Primary human bronchial epithelial cell culture for air–liquid interface (ALI)

Human bronchial epithelial cell culture kit (Catalog #: CC-2540S) was purchased from Lonza Bioscience (Walkersville, MD). Cells were re-initiated, seeded and maintained according to the company’s protocols. Briefly, cells were initially plated for expansion into in a 75 cm² tissue culture flask at 3500 cells/cm² and maintained in defined serum free Bronchial Epithelial Growth Medium supplemented with corresponding BulletKit™ (Lonza #: CC-3170). After expansion, cells were seeded on rat-tail collagen, 30.0 µg/ml (Corning-Costar, Cambridge MA #354236), coated trans-well plates (Corning-Costar #354236) at 50,000 cells/well and allowed to reach confluence. After confluence was achieved cells were “air lifted” (removal of all media,allowing direct air exposure) and the basal chamber media was changed to B-ALITM Differentiation Media (Lonza Catalog #00193517) supplemented with B-ALITM SingleQuots™ (Lonza Catalog #00193515). Media changes were made to basal chamber daily until treatments.

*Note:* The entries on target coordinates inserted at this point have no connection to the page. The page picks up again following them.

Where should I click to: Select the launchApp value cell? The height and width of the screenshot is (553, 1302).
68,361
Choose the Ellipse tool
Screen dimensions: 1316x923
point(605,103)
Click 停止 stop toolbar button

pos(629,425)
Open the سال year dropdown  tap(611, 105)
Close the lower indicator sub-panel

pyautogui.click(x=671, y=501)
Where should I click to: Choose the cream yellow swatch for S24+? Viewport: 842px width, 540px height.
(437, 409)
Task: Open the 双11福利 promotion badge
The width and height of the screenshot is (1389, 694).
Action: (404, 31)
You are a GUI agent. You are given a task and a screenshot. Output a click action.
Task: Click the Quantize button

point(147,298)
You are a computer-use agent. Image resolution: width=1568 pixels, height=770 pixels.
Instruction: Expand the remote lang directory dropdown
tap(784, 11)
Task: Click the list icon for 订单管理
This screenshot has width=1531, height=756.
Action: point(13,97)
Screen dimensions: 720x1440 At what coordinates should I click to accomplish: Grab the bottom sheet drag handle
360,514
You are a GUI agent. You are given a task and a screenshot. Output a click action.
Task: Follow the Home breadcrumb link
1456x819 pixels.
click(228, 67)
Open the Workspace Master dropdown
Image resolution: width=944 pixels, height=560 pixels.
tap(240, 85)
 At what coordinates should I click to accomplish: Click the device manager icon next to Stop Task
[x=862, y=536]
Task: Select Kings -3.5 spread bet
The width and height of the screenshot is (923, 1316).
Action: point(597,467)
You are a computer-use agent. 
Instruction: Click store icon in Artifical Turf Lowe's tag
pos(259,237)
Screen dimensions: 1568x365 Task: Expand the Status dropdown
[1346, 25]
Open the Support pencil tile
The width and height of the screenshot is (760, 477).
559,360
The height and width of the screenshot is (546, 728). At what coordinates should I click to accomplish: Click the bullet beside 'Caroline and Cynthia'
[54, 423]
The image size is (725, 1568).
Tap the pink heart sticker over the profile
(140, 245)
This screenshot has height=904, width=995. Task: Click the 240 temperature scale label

When confluent, air-exposed ALI-HBECs were washed once with 150 µl PBS on the apical side of the transwell insert to clear mucus. Two hours later, the plates/cells were exposed to freshly generated CSE (see above). Cell exposure was conducted in a modified hypoxic chamber for 5 min to either cigarette smoke at a concentration of 186.7 mg/m³ (TSP) or to filtered ambient (“sham”) air. Immediately after, residual smoke (or sham air) was removed by ventilation with ambient air for 5 min and cells were subsequently placed back in the incubator overnight. At 24 h after cigarette smoke exposure, ALI-HBEC were washed apically with PBS and ready for SARS-CoV-2 infection.